Records for the task:
::::

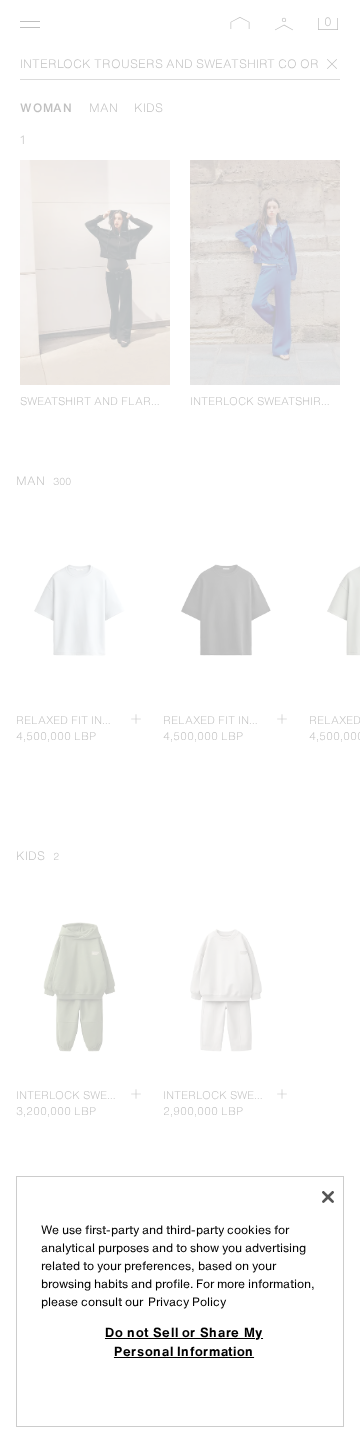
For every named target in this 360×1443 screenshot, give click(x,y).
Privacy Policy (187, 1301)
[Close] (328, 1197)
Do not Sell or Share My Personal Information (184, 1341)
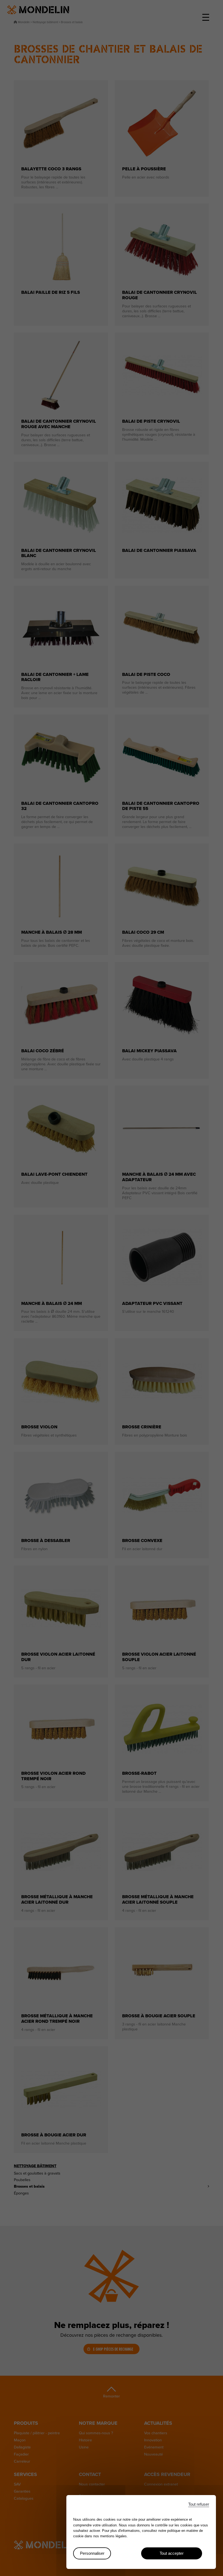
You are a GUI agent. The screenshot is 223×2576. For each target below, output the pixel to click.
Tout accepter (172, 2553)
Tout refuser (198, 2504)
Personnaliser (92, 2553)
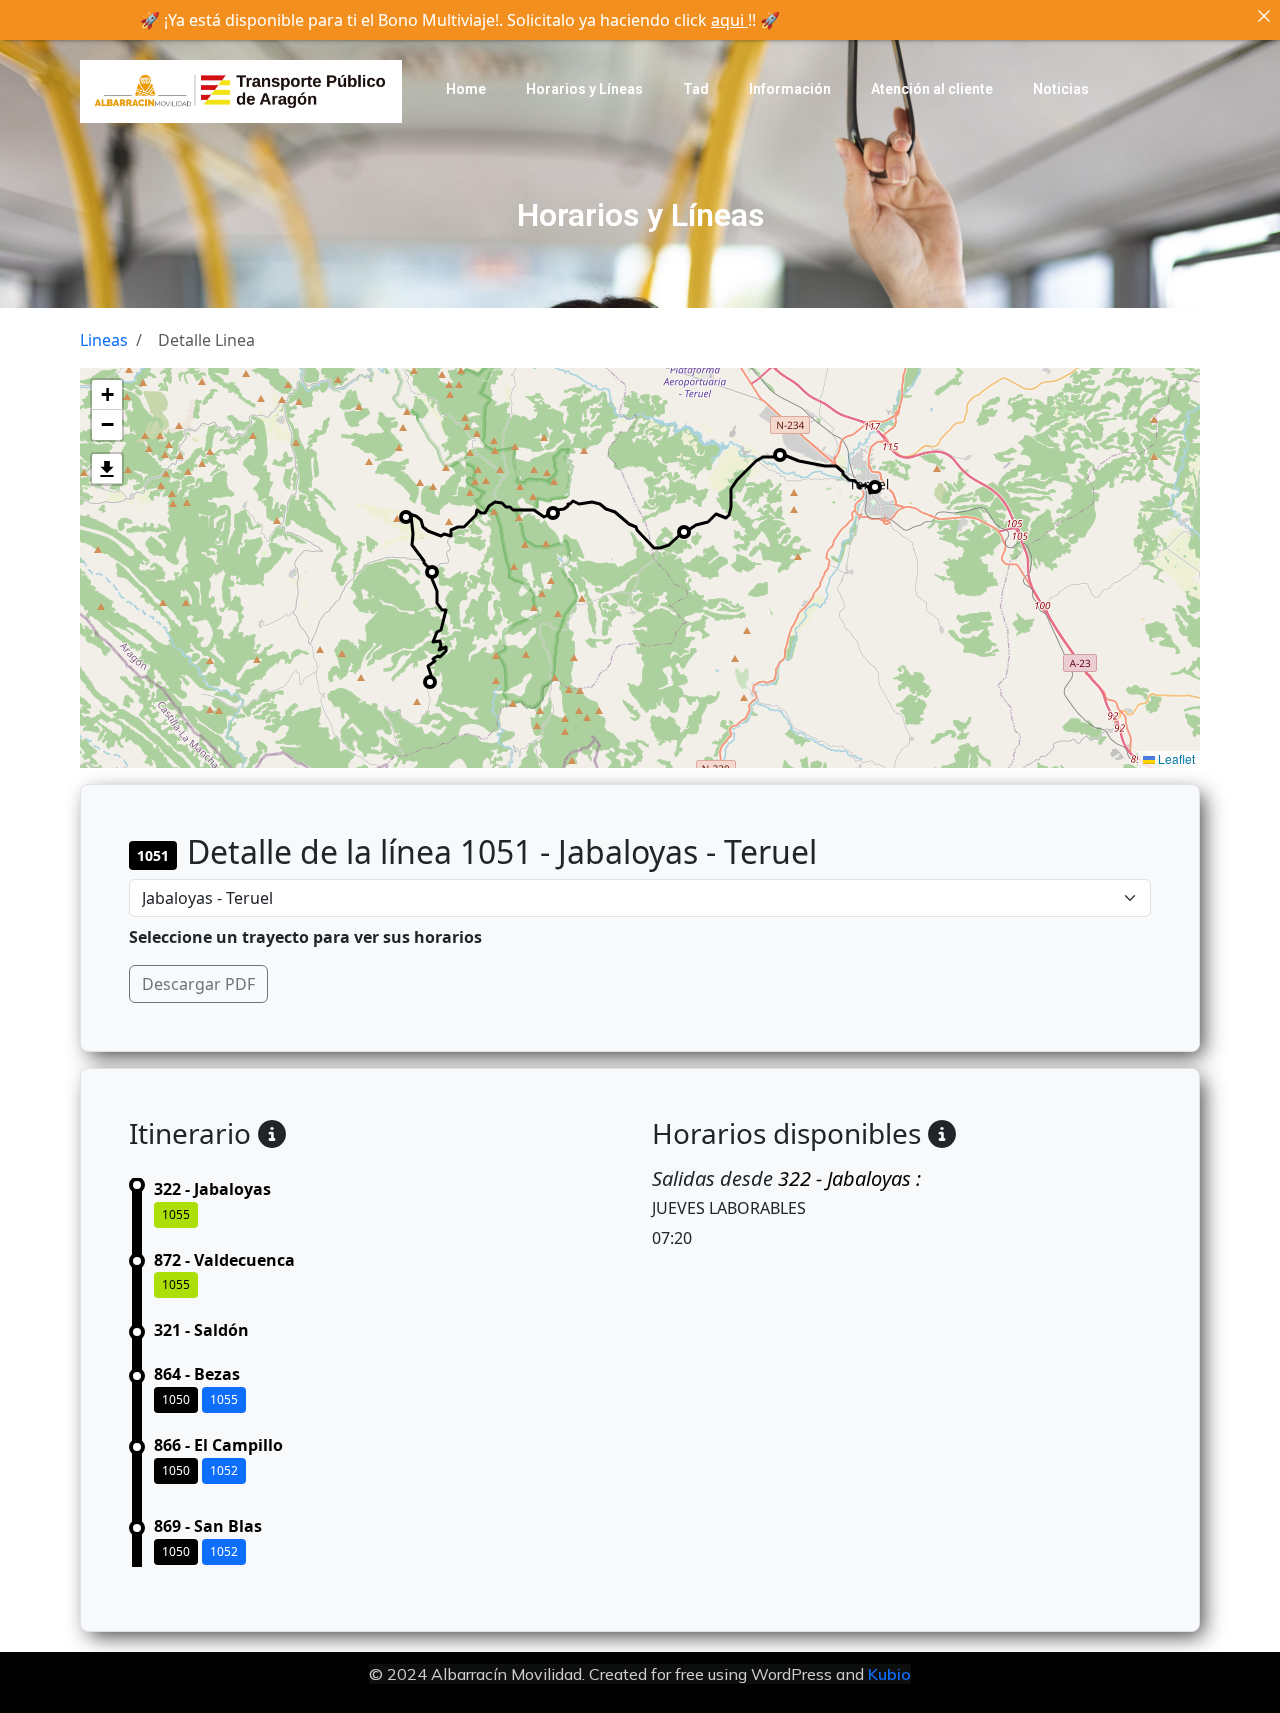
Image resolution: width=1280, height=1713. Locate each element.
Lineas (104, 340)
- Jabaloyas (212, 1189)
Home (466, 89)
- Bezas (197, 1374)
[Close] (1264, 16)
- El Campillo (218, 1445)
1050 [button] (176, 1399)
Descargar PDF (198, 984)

::::

Task brief:
Note every line of the records that holds the word "click", and copy it.

Exercise result:
For every named target in this 360×1443 screenshot, give click(x,y).
You are a GUI agent. The screenshot is 223×2576. For each target below, output the pixel to click.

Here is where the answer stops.